THE TCC ESTABLISHED THE RIGHTS AND OBLIGATIONS OF THE SHAREHOLDERS FOR ANY COMPANY TYPE. THE METHODOLOGY OF THE LAW IS TO EXPLAIN THE RULES FOR THE JOINT STOCK COMPANIES AND STATE THE DIFFERENCES FOR LIMITED LIABILITY COMPANIES WHERE APPLICABLE. THUS, THE SCOPE OF THIS WILL BE PRIMARILY FOCUSED ON THE SHAREHOLDER DISPUTES ARISING WITHIN THE JOINT STOCK COMPANIES.

1. SHAREHOLDERS' RIGHTS AND POTENTIAL DISPUTES

The rights and obligations of a shareholder are regulated by the TCC. As per the articles mentioned therein, the shareholders have certain rights towards each other and towards the Company. In addition, the shareholders who have at least 10% shareholdings in a Company have special rights as they are considered a "minority".

Shareholders who constitute at least 10% of the Company's capital, or 5% for public companies, are defined as a minority in the TCC. Apart from the TCC, it is also possible to grant rights to minorities through the articles of association of the Company or other agreements between shareholders, in other words, not all rights of the minority are included in the Law. The share ratios of the shareholders to be referred to as minority may be decreased, but not increased, by the articles of association.

A. The Right to Vote and Attend to the General Assembly ("GA")

Another right of each shareholder is to obtain information on Company's operations.

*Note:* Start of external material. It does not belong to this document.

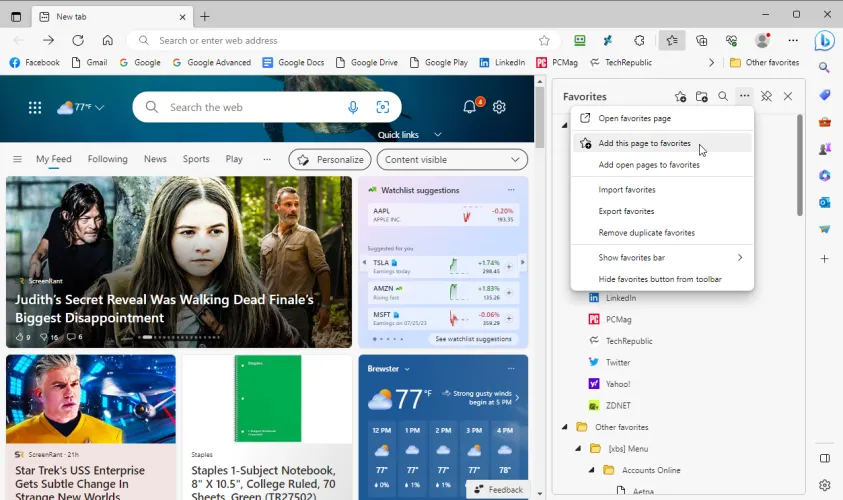Click the Extensions puzzle icon
The width and height of the screenshot is (843, 500).
coord(640,41)
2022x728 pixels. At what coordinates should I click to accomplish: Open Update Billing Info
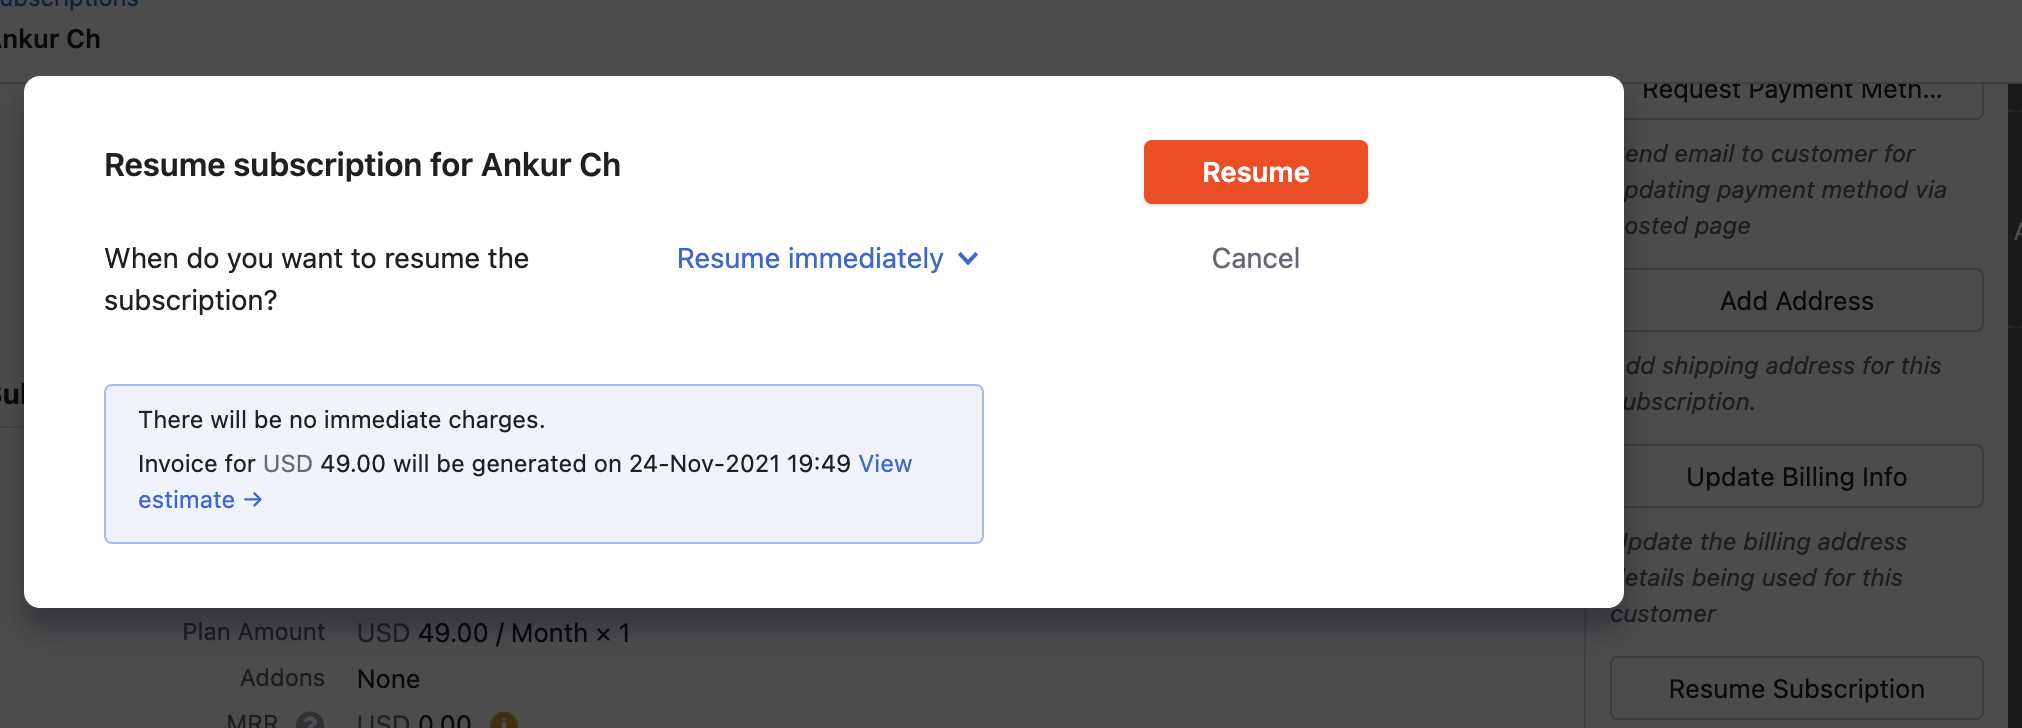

As per the TCC, this right is used within the GA, meaning that the shareholder cannot force the Company to provide information on the operations outside the GA. In accordance with the TCC, the Company should provide the financial tables and budget before any ordinary GA where the financial tables will be approved.

Furthermore, all shareholders have the right to cast their vote on the GA agenda items. Each share in a Company will correspond to at least one vote. However, certain shares may be allocated with more votes if they are designated as “favored shares”. Provision of such shares are regulated by the TCC and are subject to strict conditions.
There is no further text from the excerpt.